The permanence of data on the internet is part of it, but that exists with emails to public mailing lists, and comments on other blogs, and even with IRC transcripts… and doesn’t bother me as much.  But blogging is more like, “this site here represents my thoughts”.  So I’m going to put up a disclaimer here: not only does this site not represent the opinions of my employers (past, present, and future), but it might not represent my own thoughts (past, present, or future).  I reserve the right to change my mind, and also to post incomplete thoughts which a part of me disagrees with.

It seems like the responsibility and formality are expected to be a notch up from other more informal communication media: how often one posts, how well they write, etc.  I suppose these things aren’t that big of a deal.  I don’t hold other blog writers to any particularly high standards in this realm.  But still, these thoughts tend to increase stress levels, and why would I willingly do that to myself?
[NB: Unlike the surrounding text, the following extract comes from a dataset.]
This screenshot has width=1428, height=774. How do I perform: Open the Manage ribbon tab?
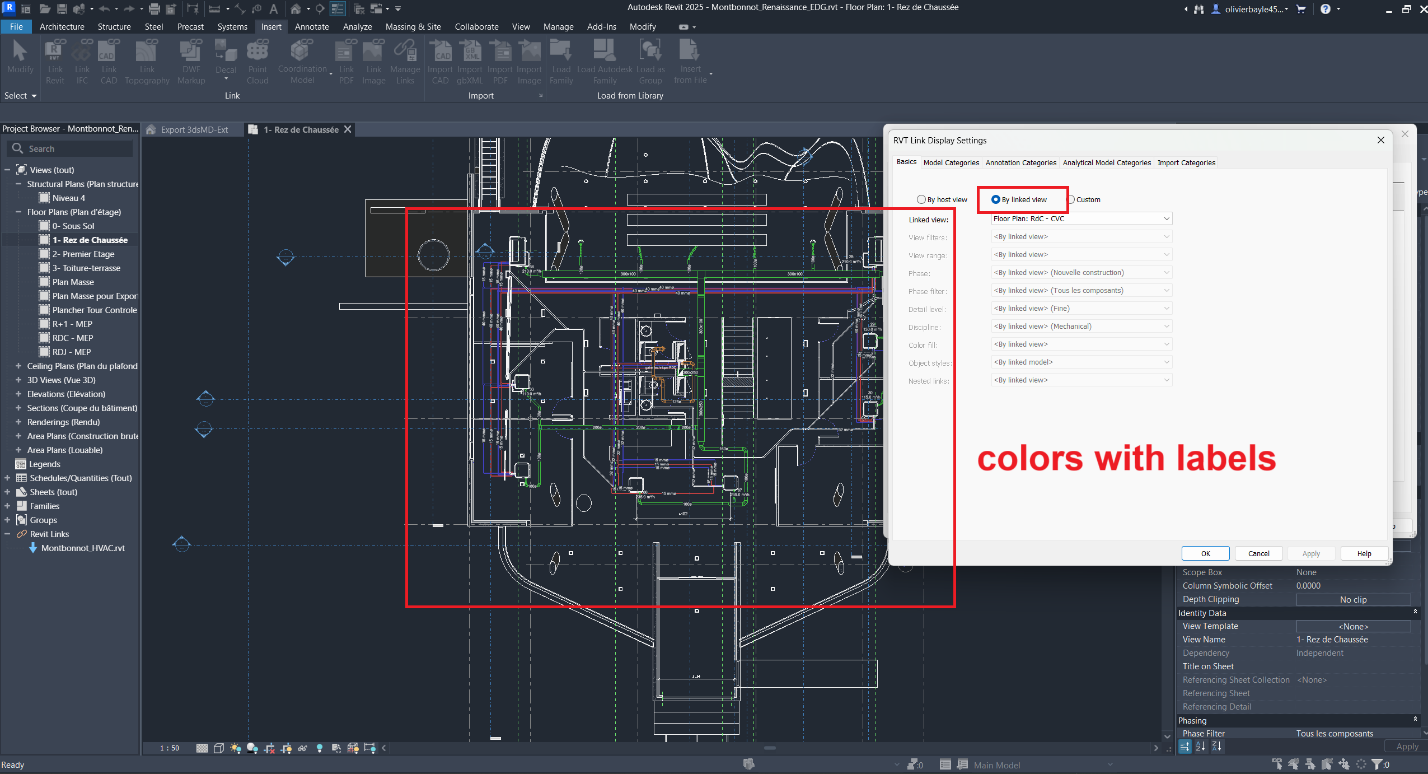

Most importantly, I don’t really think that I will write anything that I personally would be interested in reading.  I don’t think I have anything particularly important to say.  And I don’t really care if people across the world are affected by what I say.  Again, this isn’t something that I judge other bloggers by.

So what will I write about?  When will I write?  And what will happen when (not if) I’m embarrassed by what I’ve written?  Enough naval-gazing… we’ll see what happens.  :-)